=== Aangeleverde tekst ===

Vraag kamerlid Vendrik

De heer Vendrik vroeg of het mogelijk is het eigenwoningforfait te differentiëren naar rato van het energielabel. In het bijzonder dacht hij daarbij aan het verdubbelen van het eigenwoningforfait in het geval er geen energielabel aanwezig is op het moment van verkoop. Van deze verdubbeling komt men af op het moment dat de woning een A- of B-label heeft.

Er zijn een aantal andere redenen waarom een differentiatie van het eigenwoningforfait naar energielabel niet voor de hand ligt, te weten:

  • De verplichting een label te hebben geldt alleen voor woningen die in de verkoop/verhuur zijn en niet voor alle woningen. Daarmee zouden eigenaar/bewoners in gemuteerde woningen ongelijk behandeld worden ten opzicht van eigenaar/bewoners in niet-gemuteerde woningen. Twee exact dezelfde woningen zouden verschillend worden belast, afhankelijk van het gegeven of een energielabel aanwezig is of niet. Bezien vanuit het gelijkheidbeginsel is dit ongewenst.
  • Een differentiatie van het eigenwoningforfait grijpt aan bij de waarde van een woning en niet bij de kosten van een mogelijke energiebesparing. De waarde van een vergelijkbare woning is hoger in Amsterdam dan in Groningen terwijl het potentieel voor energiebesparing gelijk kan zijn. Toch leidt het verschil in waarde tot een andere verhoging van het eigenwoningforfait.
  • De Belastingsdienst zal waarschijnlijk labelverbeteringen moeten gaan controleren. Hiertoe is de Belastingdienst niet in staat. Dit zorgt voor een nog onbekende toename van de uitvoeringskosten rondom het eigenwoningforfait.

===

**Werkopdracht A**
Wat wilde de heer Vendrik volgens de tekst over het eigenwoningforfait en het energielabel doen als er bij verkoop geen energielabel aanwezig is?
**Werkopdracht B**
Hervat de tekst over het eigenwoningforfait en het energielabel na de laatste zin die er staat.
De rijen hieronder vormen afzonderlijk materiaal dat los staat van de tekst.

=== Gegevens ===

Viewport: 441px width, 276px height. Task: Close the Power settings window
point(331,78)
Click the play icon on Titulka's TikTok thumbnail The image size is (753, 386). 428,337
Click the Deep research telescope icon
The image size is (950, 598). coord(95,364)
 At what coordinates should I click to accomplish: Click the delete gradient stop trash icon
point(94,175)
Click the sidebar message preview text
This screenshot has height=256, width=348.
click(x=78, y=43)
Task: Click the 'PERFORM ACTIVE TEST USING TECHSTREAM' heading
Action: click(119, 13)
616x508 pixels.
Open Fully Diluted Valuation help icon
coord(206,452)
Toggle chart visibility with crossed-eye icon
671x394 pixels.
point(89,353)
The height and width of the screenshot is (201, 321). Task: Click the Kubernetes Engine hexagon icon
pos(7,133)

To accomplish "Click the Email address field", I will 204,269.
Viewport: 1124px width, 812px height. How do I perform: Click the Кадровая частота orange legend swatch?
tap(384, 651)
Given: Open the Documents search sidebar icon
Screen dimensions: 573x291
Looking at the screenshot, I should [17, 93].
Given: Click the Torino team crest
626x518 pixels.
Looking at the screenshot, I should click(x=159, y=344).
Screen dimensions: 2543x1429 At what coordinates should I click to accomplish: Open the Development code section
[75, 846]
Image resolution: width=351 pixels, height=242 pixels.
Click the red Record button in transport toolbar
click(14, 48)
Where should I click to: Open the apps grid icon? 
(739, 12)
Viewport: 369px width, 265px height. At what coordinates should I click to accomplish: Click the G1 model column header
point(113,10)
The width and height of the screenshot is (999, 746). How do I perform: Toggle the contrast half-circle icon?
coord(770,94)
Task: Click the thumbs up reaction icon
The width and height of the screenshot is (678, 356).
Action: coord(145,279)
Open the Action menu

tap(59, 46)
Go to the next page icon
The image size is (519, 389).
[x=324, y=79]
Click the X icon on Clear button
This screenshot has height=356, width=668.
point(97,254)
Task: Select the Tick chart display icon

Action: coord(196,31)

===

**Resultaat opdracht A**
Hij dacht aan het verdubbelen van het eigenwoningforfait.

**Resultaat opdracht B**
  • Differentiatie van het eigenwoningforfait heeft geen effect in het geval er geen of een geringe eigenwoningschuld bestaat, dat wil zeggen de met de eigen woning samenhangende aftrekbare kosten lager zijn dan het eigenwoningforfait. In die gevallen geldt een aftrek die gelijk is aan het verschil tussen het eigenwoningforfait en de aftrekbare kosten (dit is geregeld via de zogenoemde Wet Hillen). Door deze aftrek wordt per saldo geen belasting betaald over de eigen woning. Een verhoging van het eigenwoningforfait vanwege de afwezigheid van een energielabel of het hebben van een slecht energielabel zal dan niet gevoeld worden, tenzij deze verhoging weer wordt uitgezonderd van de aftrek. Het laatste zal de behandeling van de eigen woning complexer maken wat niet past in de wens om het belastingstelsel te vereenvoudigen.
  • Het voorstel van de heer Vendrik kan ten slotte worden gezien als het alsnog introduceren van een sanctie voor het niet hebben van een energielabel bij de verkoop van een woning. Bij de invoering van het energielabel is juist afgezien van de introductie van een sanctie, vooral vanwege de administratieve lasten. Daarbij speelt mede een rol dat het label in het voordeel van de nieuwe koper is vanwege het inzicht dat geboden wordt in de mogelijkheden de energieprestatie van de woning te verbeteren. Deze verbeteringen kunnen direct meegenomen worden met eventueel andere aanpassingen van de nieuwe woning. Overigens legt de voorgestelde verhoging van het eigenwoningforfait de sanctie bij de koper van het huis, terwijl de verkoper in eerste instantie verantwoordelijk is voor de verkrijging van het energielabel.

Vraag kamerlid Jansen

De heer Jansen vroeg of het mogelijk is een extra schijf te introduceren in de energiebelasting voor het bovengemiddeld elektriciteitsverbruik van kleinverbruikers en of er een onderzoek kan komen om op termijn hetzelfde te doen voor gas- en warmteverbruik.

In de brief fiscale vergroening[1] van afgelopen mei is aangegeven dat het kabinet het op dit moment niet opportuun acht om de energiebelasting te verhogen. Elk jaar zal in het begrotingsproces in augustus een integrale afweging worden gemaakt of er ruimte is voor een lastenneutrale schuif van de directe belastingen naar belastingen op milieugrondslag, waaronder de energiebelasting. Indien er ruimte is voor een dergelijke schuif dan is de introductie van een extra schijf een van de mogelijkheden die zal worden bekeken. Daarbij kan overigens gebruik worden gemaakt van het onderzoek dat het onderzoeksbureau CE naar een extra schijf in de energiebelasting heeft gedaan[2].

Hoogachtend,
de staatssecretaris van Financiën

mr. drs. J.C. de Jager

[1] Zie Kamerstukken II 2007/08, 31 492, nr. 1.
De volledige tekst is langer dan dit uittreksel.